Die Gründe sind bekannt: Hohe Baukosten und strenge Vorschriften machen viele Projekte unrentabel. “Die Genehmigungszahlen sind bereits massiv eingebrochen”, erklärt Ludwig Dorffmeister, Bau-Experte am Ifo-Institut. Dieser Rückgang schlage sich nun zeitverzögert in den Fertigstellungszahlen nieder. Selbst große Bauträger halten sich mit neuen Vorhaben zurück.
Das “neue Normal” bei den Zinsen
Ein Schlüssel für die wiederbelebte Nachfrage ist die Akzeptanz des aktuellen Zinsniveaus. Die Bauzinsen pendeln sich bei zehnjähriger Bindung zwischen 3,1 und 3,7 Prozent ein. Die Hoffnung auf eine Rückkehr zu den Niedrigzinsen der 2010er Jahre gilt als unrealistisch.
Der Markt hat sich im “neuen Normal” eingerichtet. Viele Kaufinteressenten geben ihre Wartehaltung auf. Leicht gestiegene Reallöhne und die akzeptierten Finanzierungskonditionen sorgen nun für mehr abgeschlossene Transaktionen.
Wer trägt die Folgen?
Die Auswirkungen dieser Konstellation sind gravierend. Da der Eigentumserwerb für viele Haushalte eine Hürde bleibt, wächst der Druck auf den Mietmarkt weiter. Branchenverbände wie der ZIA warnen vor einer weiteren Anheizung der Mietpreisspirale.

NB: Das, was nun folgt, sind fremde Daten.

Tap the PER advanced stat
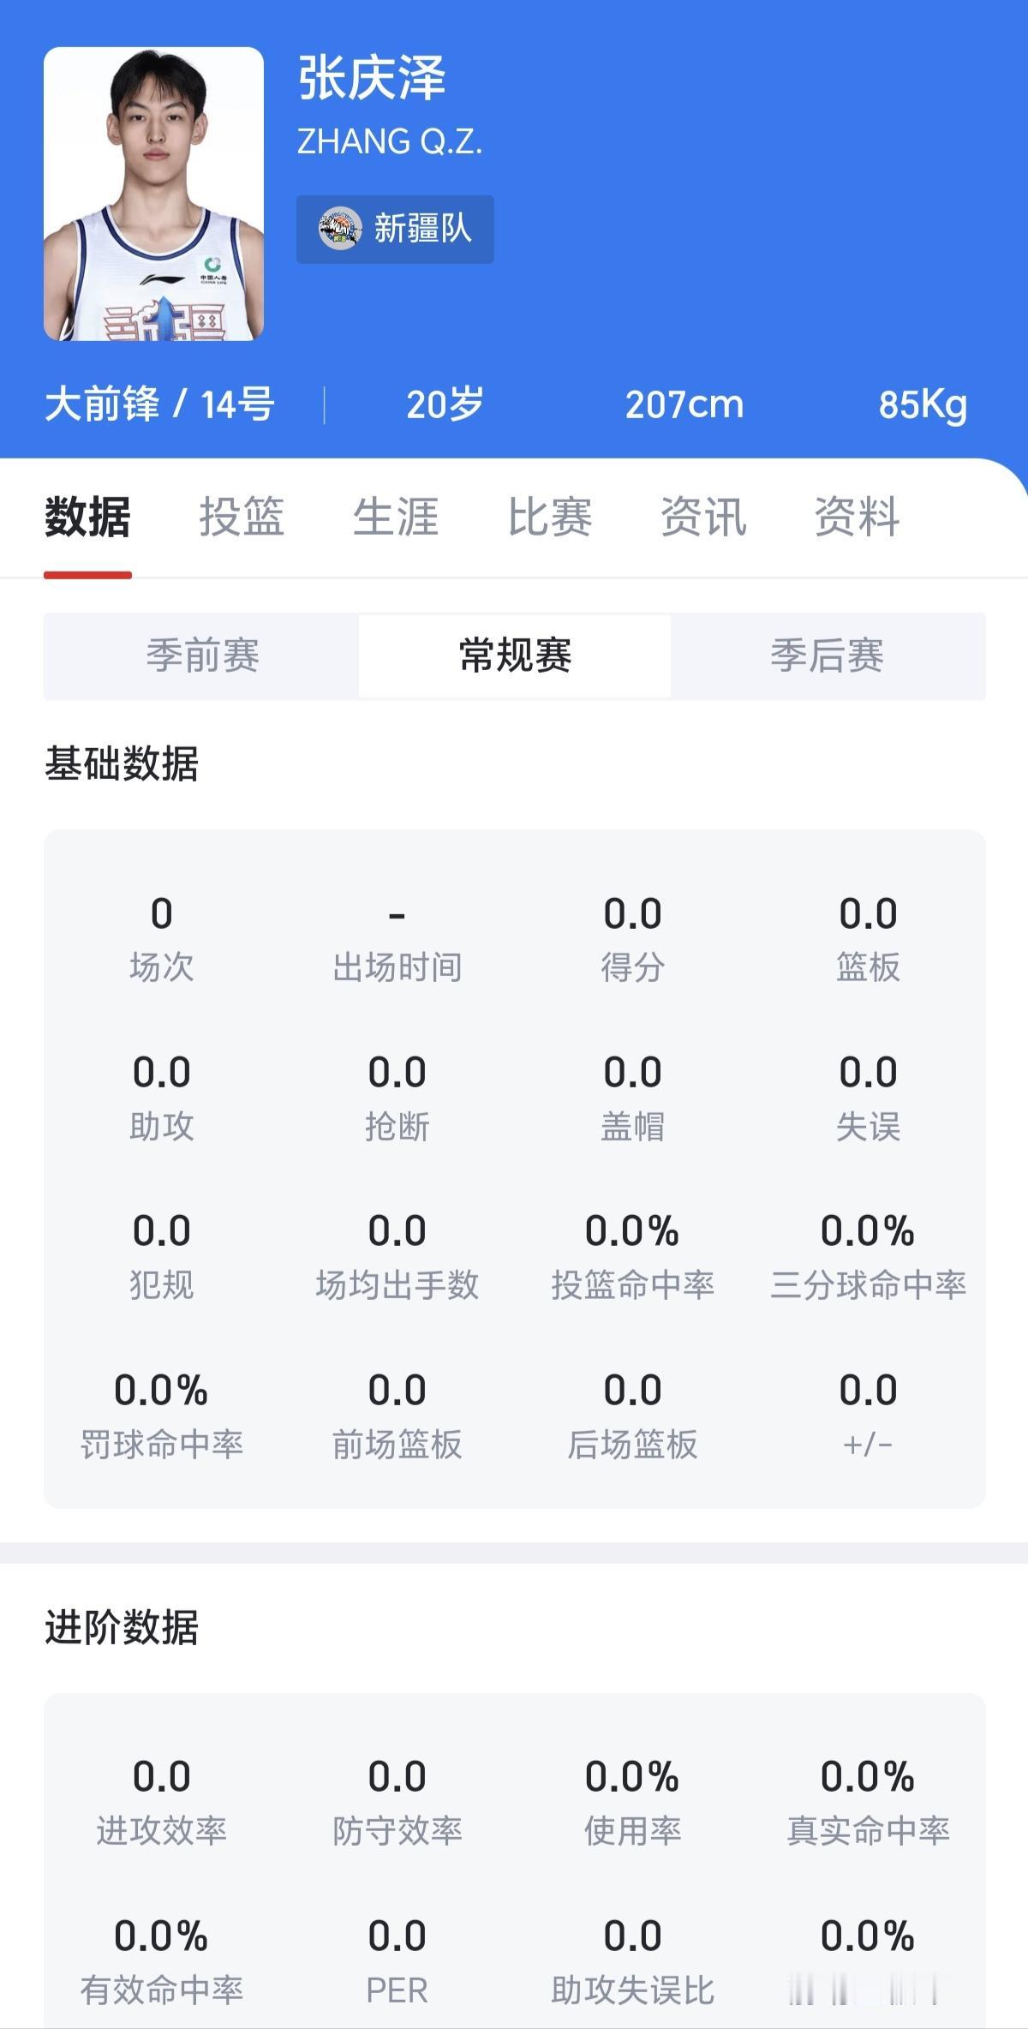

In den sieben größten deutschen Metropolen sind die Leerstandsquoten auf einem Minimum. Der sogenannte “Lock-in-Effekt” verschärft die Lage zusätzlich: Mieter bleiben in zu großen oder unpassenden Wohnungen, um ihre günstigen Altverträge nicht zu verlieren. Das blockiert weiteren Wohnraum.
Wann kommt die Entspannung?
Eine schnelle Besserung ist nicht in Sicht. Da Bauprojekte lange Vorlaufzeiten haben, wird das Neubau-Tief den Markt noch mindestens bis 2027 oder 2028 belasten. Politische Maßnahmen zum Bürokratieabbau zeigen kaum kurzfristige Effekte.
Für Immobilienkäufer bedeutet das: Wer 2026 kaufen möchte, trifft auf steigende Preise und härteren Wettbewerb. Die Phase der Schnäppchenjagd ist vorbei. Der Markt schaltet wieder in den Wachstumsmodus – angetrieben von einem Angebot, das der Nachfrage immer weniger gewachsen ist.